The adrenal gland secretes a number of different hormones which are metabolised by enzymes either within the gland or in other parts of the body. These hormones are involved in a number of essential biological functions.

===Corticosteroids===
Corticosteroids are a group of steroid hormones produced from the cortex of the adrenal gland, from which they are named.
- Mineralocorticoids such as aldosterone regulate salt ("mineral") balance and blood pressure
- Glucocorticoids such as cortisol influence metabolism rates of proteins, fats and sugars ("glucose").
- Androgens such as dehydroepiandrosterone.

- Mineralocorticoids
The adrenal gland produces aldosterone, a mineralocorticoid, which is important in the regulation of salt ("mineral") balance and blood volume. In the kidneys, aldosterone acts on the distal convoluted tubules and the collecting ducts by increasing the reabsorption of sodium and the excretion of both potassium and hydrogen ions. Aldosterone is responsible for the reabsorption of about 2% of filtered glomerular filtrate. Sodium retention is also a response of the distal colon and sweat glands to aldosterone receptor stimulation. Angiotensin II and extracellular potassium are the two main regulators of aldosterone production. The amount of sodium present in the body affects the extracellular volume, which in turn influences blood pressure. Therefore, the effects of aldosterone in sodium retention are important for the regulation of blood pressure.

- Glucocorticoids
Cortisol is the main glucocorticoid in humans. In species that do not create cortisol, this role is played by corticosterone instead. Glucocorticoids have many effects on metabolism. As their name suggests, they increase the circulating level of glucose. This is the result of an increase in the mobilization of amino acids from protein and the stimulation of synthesis of glucose from these amino acids in the liver. In addition, they increase the levels of free fatty acids, which cells can use as an alternative to glucose to obtain energy. Glucocorticoids also have effects unrelated to the regulation of blood sugar levels, including the suppression of the immune system and a potent anti-inflammatory effect. Cortisol reduces the capacity of osteoblasts to produce new bone tissue and decreases the absorption of calcium in the gastrointestinal tract.

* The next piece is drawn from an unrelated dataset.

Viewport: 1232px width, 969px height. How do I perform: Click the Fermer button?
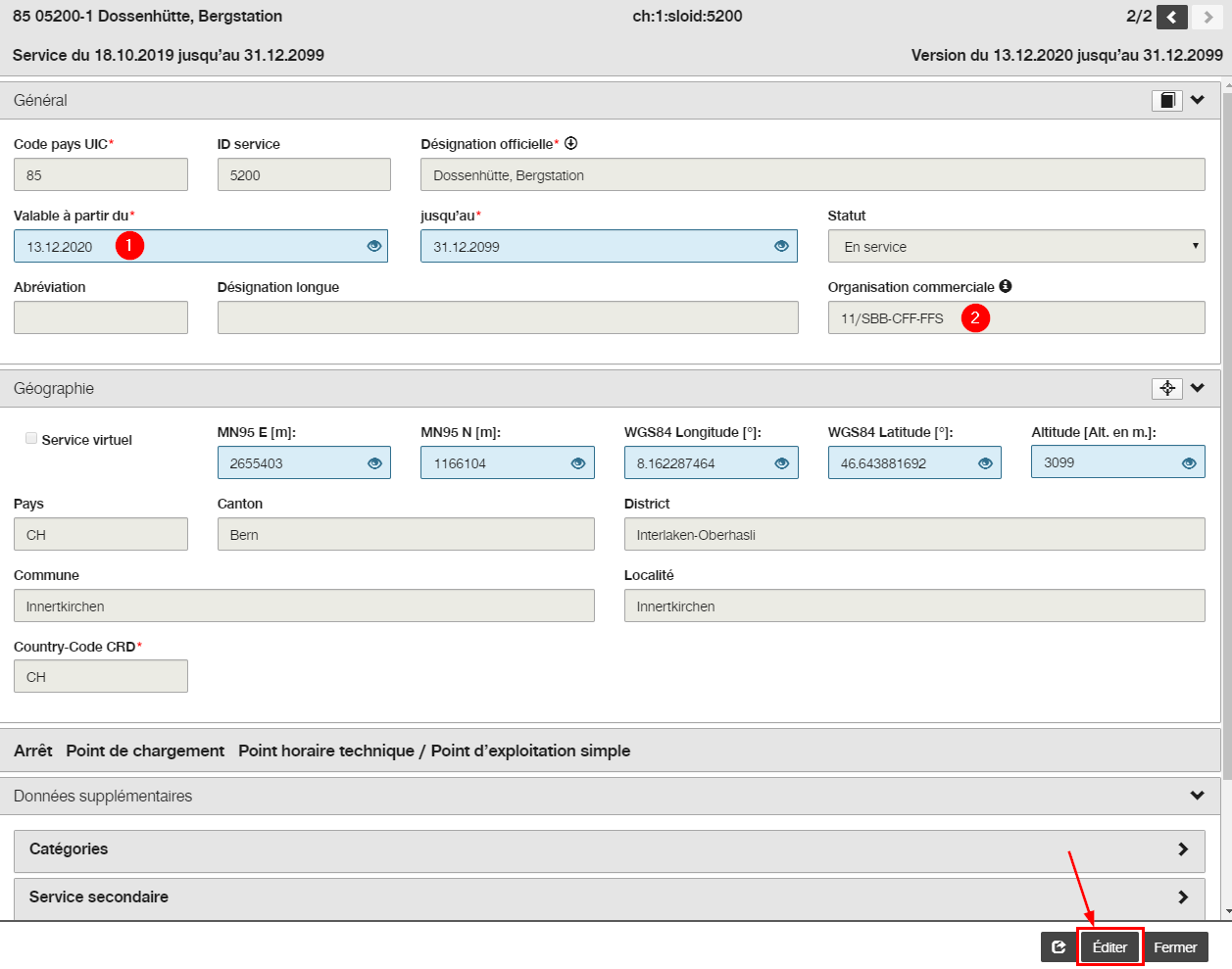point(1175,947)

The adrenal gland secretes a basal level of cortisol but can also produce bursts of the hormone in response to adrenocorticotropic hormone (ACTH) from the anterior pituitary. Cortisol is not evenly released during the day – its concentrations in the blood are highest in the early morning and lowest in the evening as a result of the circadian rhythm of ACTH secretion. Cortisone is an inactive product of the action of the enzyme 11β-HSD on cortisol. The reaction catalyzed by 11β-HSD is reversible, which means that it can turn administered cortisone into cortisol, the biologically active hormone.

- Formation

Steroidogenesis in the adrenal glands – different steps occur in different layers of the gland

All corticosteroid hormones share cholesterol as a common precursor. Therefore, the first step in steroidogenesis is cholesterol uptake or synthesis. Cells that produce steroid hormones can acquire cholesterol through two paths. The main source is through dietary cholesterol transported via the blood as cholesterol esters within low density lipoproteins (LDL). LDL enters the cells through receptor-mediated endocytosis. The other source of cholesterol is synthesis in the cell's endoplasmic reticulum. Synthesis can compensate when LDL levels are abnormally low. In the lysosome, cholesterol esters are converted to free cholesterol, which is then used for steroidogenesis or stored in the cell.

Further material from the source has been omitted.